Center for Sustainable Landscapes (CSL) at Phipps Conservatory and Botanical Gardens, Pittsburgh, United States

Completed December 2012, the 24,350 sq ft Center for Sustainable Landscapes (CSL) provides both a home for administrative/classroom functions and a tool to further the institution’s mission “to advance sustainability and promote human and environmental well-being through action and research”.

High project goals included the commitment to meet three building evaluation systems: LEED Platinum (achieved); the Living Building Challenge (in process); and the Sustainable Sites Initiative (in process).

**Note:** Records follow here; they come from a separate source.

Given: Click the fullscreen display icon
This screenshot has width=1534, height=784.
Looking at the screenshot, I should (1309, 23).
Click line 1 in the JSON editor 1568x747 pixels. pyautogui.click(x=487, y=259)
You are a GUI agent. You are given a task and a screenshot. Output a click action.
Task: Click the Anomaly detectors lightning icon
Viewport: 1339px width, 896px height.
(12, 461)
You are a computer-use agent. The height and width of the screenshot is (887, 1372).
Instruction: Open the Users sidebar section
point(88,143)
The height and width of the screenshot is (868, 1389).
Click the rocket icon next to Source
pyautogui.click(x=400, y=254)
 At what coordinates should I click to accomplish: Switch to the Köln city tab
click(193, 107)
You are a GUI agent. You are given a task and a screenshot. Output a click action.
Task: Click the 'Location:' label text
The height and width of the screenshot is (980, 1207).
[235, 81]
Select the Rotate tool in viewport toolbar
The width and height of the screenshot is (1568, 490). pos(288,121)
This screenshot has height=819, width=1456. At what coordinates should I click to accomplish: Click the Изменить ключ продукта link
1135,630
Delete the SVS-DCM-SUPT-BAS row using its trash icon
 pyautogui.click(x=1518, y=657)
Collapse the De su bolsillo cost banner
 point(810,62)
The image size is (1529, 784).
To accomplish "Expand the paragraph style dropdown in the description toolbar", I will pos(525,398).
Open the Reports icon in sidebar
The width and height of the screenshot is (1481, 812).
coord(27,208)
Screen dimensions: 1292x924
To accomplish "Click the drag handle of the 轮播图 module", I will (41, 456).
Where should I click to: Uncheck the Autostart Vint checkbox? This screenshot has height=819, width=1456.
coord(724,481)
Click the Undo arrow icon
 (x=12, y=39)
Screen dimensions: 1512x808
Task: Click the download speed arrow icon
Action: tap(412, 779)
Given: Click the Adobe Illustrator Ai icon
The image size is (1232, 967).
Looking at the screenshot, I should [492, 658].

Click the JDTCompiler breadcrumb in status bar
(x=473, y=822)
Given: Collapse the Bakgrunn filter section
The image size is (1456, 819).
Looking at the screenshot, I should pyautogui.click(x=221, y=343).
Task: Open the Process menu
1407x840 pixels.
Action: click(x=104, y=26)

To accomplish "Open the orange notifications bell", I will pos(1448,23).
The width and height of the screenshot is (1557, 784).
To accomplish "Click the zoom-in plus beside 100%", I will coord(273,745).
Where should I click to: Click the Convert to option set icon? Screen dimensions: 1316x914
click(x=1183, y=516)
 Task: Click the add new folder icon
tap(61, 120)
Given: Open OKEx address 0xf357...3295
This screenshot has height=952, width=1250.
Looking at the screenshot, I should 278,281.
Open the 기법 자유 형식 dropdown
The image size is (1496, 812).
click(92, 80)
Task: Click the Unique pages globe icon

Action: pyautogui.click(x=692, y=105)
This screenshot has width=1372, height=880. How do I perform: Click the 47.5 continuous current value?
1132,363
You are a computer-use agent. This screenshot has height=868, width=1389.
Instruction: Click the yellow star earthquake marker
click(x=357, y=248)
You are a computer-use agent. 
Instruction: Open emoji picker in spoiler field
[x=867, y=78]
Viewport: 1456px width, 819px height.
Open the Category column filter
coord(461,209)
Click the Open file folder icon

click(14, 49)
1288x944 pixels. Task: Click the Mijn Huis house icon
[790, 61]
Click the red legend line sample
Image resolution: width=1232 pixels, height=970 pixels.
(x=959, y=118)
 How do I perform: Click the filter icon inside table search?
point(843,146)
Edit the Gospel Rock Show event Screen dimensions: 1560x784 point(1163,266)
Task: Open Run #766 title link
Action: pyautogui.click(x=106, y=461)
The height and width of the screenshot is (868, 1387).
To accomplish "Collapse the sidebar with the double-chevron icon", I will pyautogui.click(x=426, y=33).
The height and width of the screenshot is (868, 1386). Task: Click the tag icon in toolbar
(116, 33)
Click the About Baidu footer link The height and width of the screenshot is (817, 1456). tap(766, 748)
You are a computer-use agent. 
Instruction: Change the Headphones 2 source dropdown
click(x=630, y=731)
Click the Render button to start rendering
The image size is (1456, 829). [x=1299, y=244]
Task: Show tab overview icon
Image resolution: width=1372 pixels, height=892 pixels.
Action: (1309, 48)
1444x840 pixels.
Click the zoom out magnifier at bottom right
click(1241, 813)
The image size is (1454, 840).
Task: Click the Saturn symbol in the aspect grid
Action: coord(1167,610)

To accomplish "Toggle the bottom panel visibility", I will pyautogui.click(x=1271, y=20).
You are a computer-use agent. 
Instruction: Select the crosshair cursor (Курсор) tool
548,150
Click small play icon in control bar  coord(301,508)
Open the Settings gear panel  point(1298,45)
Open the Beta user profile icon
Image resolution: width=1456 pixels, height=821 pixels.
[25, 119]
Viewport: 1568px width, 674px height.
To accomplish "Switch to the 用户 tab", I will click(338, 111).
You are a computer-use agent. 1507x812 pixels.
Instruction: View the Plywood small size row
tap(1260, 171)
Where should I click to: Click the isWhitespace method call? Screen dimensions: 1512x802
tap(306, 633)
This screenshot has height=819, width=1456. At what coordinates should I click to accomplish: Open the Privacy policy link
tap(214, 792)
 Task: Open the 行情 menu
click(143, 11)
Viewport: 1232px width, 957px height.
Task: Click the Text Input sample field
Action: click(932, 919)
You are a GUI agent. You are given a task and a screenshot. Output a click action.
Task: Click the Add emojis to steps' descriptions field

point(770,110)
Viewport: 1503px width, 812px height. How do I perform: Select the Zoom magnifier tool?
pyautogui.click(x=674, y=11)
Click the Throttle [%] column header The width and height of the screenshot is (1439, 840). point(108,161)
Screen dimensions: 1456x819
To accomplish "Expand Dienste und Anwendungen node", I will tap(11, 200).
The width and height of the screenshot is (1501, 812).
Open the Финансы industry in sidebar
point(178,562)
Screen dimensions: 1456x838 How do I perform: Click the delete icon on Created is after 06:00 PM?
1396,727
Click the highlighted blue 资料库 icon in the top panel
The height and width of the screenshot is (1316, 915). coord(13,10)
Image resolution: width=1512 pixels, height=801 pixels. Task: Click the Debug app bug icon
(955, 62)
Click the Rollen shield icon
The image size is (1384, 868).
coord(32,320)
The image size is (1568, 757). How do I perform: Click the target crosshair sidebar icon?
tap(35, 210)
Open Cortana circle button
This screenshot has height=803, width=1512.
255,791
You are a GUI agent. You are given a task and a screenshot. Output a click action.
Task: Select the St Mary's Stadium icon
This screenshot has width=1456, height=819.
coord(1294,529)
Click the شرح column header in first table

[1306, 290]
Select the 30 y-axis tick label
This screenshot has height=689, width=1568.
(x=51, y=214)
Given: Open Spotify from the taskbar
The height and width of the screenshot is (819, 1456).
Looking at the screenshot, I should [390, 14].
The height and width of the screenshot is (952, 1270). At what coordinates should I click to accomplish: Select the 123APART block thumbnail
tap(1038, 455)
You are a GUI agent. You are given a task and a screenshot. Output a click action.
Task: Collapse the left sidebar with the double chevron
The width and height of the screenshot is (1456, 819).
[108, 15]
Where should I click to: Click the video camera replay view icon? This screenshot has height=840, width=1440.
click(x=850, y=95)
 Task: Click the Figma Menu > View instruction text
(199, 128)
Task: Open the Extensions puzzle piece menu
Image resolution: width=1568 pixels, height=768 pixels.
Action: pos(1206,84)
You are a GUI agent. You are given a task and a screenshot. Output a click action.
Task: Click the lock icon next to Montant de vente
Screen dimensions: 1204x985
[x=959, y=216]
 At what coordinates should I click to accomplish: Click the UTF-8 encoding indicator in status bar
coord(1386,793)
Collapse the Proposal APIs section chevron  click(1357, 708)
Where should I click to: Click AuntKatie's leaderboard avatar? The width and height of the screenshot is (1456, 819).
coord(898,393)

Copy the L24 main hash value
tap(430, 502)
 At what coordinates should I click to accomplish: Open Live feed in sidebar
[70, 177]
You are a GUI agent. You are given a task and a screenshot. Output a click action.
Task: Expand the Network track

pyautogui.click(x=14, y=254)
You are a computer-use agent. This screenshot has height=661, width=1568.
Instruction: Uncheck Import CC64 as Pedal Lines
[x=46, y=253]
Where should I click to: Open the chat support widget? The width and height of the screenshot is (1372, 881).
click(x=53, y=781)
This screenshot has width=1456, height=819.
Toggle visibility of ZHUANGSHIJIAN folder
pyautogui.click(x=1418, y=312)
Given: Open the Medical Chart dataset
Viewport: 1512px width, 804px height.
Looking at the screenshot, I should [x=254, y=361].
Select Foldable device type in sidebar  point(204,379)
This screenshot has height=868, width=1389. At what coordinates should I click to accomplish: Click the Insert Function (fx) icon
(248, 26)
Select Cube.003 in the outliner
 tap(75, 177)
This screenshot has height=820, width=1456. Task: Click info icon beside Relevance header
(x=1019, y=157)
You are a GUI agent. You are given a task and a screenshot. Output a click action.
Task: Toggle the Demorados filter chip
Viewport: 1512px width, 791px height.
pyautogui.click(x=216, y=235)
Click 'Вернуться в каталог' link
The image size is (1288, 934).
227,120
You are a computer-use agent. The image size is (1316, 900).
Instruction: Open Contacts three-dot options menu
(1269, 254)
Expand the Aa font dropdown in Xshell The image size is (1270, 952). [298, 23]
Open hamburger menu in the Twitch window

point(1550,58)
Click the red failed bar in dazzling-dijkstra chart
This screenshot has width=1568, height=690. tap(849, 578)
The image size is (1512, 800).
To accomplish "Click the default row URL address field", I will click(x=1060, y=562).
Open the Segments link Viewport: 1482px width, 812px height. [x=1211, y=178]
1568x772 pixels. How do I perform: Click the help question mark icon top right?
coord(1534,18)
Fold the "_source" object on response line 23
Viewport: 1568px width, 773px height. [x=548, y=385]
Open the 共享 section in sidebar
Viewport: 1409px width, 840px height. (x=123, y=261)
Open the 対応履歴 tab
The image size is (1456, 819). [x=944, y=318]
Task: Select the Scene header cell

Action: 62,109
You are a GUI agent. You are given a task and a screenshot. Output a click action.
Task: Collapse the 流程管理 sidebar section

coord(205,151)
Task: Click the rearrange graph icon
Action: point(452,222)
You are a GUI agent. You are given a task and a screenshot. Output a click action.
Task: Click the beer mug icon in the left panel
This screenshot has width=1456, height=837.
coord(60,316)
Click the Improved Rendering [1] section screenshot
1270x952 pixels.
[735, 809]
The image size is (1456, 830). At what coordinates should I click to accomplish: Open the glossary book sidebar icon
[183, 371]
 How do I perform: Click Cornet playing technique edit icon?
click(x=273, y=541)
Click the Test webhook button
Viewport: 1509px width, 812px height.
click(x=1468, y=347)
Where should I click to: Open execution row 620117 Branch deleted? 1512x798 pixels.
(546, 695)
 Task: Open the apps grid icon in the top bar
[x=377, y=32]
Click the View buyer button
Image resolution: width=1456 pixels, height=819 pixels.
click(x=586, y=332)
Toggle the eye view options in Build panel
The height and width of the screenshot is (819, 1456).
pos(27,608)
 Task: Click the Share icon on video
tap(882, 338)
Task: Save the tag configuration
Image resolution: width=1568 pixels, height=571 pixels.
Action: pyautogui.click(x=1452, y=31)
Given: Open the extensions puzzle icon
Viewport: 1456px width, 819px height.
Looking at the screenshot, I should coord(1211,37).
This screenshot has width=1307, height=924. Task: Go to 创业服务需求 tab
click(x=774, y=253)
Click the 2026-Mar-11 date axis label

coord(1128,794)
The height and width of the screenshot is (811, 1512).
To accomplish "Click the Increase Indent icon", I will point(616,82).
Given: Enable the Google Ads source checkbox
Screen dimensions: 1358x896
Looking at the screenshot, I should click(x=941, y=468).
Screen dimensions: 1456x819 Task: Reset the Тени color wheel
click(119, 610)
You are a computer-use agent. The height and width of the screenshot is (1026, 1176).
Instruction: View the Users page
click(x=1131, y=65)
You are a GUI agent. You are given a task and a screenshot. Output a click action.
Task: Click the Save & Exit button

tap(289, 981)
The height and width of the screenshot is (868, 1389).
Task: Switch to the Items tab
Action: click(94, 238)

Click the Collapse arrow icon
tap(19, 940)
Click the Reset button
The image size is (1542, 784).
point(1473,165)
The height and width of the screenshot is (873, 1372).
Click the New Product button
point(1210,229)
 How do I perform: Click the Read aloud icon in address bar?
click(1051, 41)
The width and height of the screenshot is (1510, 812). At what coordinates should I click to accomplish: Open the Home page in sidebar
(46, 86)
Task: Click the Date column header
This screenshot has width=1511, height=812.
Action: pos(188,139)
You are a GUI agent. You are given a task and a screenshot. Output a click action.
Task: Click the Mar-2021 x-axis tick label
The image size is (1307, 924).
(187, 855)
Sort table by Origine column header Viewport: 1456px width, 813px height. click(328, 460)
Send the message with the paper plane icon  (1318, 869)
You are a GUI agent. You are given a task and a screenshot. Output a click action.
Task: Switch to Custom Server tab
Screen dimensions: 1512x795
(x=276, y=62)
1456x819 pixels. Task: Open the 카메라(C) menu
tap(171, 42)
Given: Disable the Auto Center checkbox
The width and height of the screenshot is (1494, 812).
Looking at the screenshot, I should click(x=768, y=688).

The CSL’s conceptual design strategy builds on an indoor and outdoor relationship by developing a series of sequences and views that tie garden spaces to the building interior. The building is nestled into the surroundings and takes advantage of site lines, changes in elevations and relationships to building, landscape and campus. Garden pathways ramp and step down through a newly created slope that connects 3 levels.

Daylighting/Ventilation: The building responds to its solar orientation by aligning the majority of occupied spaces toward the south. Interior light shelves placed above view windows and below transom windows bounce light deep into the building’s center. Exterior southern sun shades block high summer sun angles while permitting sun to penetrate into the building during winter.

Net Zero Energy: Strong passive design strategies lead to reductions in mechanical/electrical system sizes. The heating/cooling system is powered by photovoltaic cells mounted on campus building roofs and supplemented by a wind turbine and geothermal wells. The roof top unit delivers conditioned air via an underfloor air system.

Net Zero Water: Captured rainwater from existing roofs is stored for reuse for irrigation and non-potable uses. This water is pumped back to campus and used for irrigation in the Production Greenhouse and other conservatory spaces. CSL Sanitary discharge is treated and reused to flush toilets. Building discharge is treated by running it through a constructed wetland, a series of underground sand filters, and finally ultraviolet light.

Materials: Products that contain Formaldehyde, Polyvinyl Chloride, Mercury and other problematic compounds were eliminated. Local materials were used. Heavier materials were acquired within a shorter radius of the project site. Focus wasplaced on using products with high recycled content and also salvaged materials.